L’Onu ha scelto: per il momento, la crisi libica verrà affrontata ancora seguendo la linea occidentale, basata su una soluzione politica. Si può riassumere così quanto deciso ieri dal Consiglio di sicurezza (qui il comunicato ufficiale diramato al termine dell’incontro), al quale ha preso parte anche il rappresentante dell’Onu per la crisi libica, Bernardino Leon, collegato in videoconferenza.
Non è passata, invece, l’idea di un intervento militare sostenuta dal Cairo, che con la sua aviazione ha prima bombardato le postazioni in Libia dello Stato Islamico, dopo la decapitazione di 21 copti egiziani.

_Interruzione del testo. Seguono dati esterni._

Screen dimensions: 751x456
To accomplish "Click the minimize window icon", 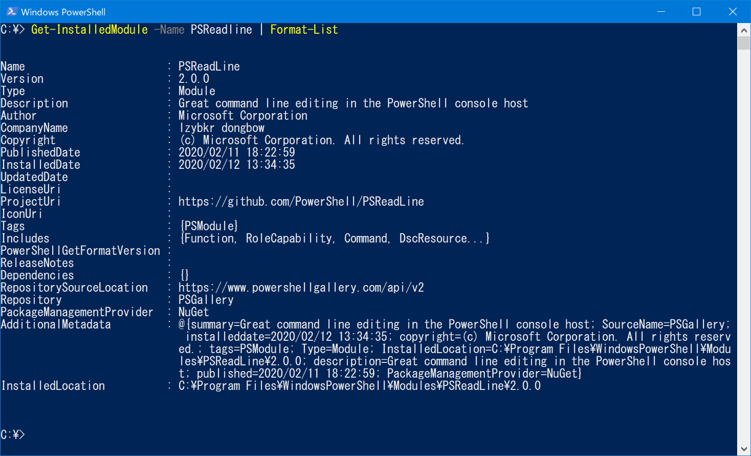I will point(661,11).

Dunque, come emerge dal comunicato ufficiale, non sono state adottate risoluzioni e l’Italia non è citata.
LE RICHIESTE EGIZIANE
All’Onu il governo egiziano ha anche chiesto che venga imposto un blocco navale lungo le coste delle area dove sono presenti i gruppi affiliati all’Is, Derna in primo luogo, e revocato l’embargo sulle armi per il governo libico riconosciuto dalla comunità internazionale, quello di Tobruk, perché possa avere maggiori chance di imporsi sia sui terroristi, sia su quello parallelo, insediatosi a Tripoli.
LA POSIZIONE DELL’ITALIA
Roma, attraverso il proprio rappresentante al Consiglio, Sebastiano Cardi, ha ribadito invece che l’Italia, preoccupata per quanto accade a pochi chilometri dalle proprie coste e dal rischio jihadista, è pronta ad assumere un ruolo guida nell’iniziativa Onu. “Siamo pronti a contribuire al monitoraggio di un cessate il fuoco e al mantenimento della pace, pronti a lavorare all’ addestramento delle forze armate in una cornice di integrazione delle milizie in un esercito regolare e per la riabilitazione delle infrastrutture”. “Il tempo non è infinito, e rischia di scadere presto, pregiudicando i fragili risultati raggiunti” dalla mediazione Onu sostenuta dall’Italia, aveva già affermato il ministro degli Esteri Paolo Gentiloni.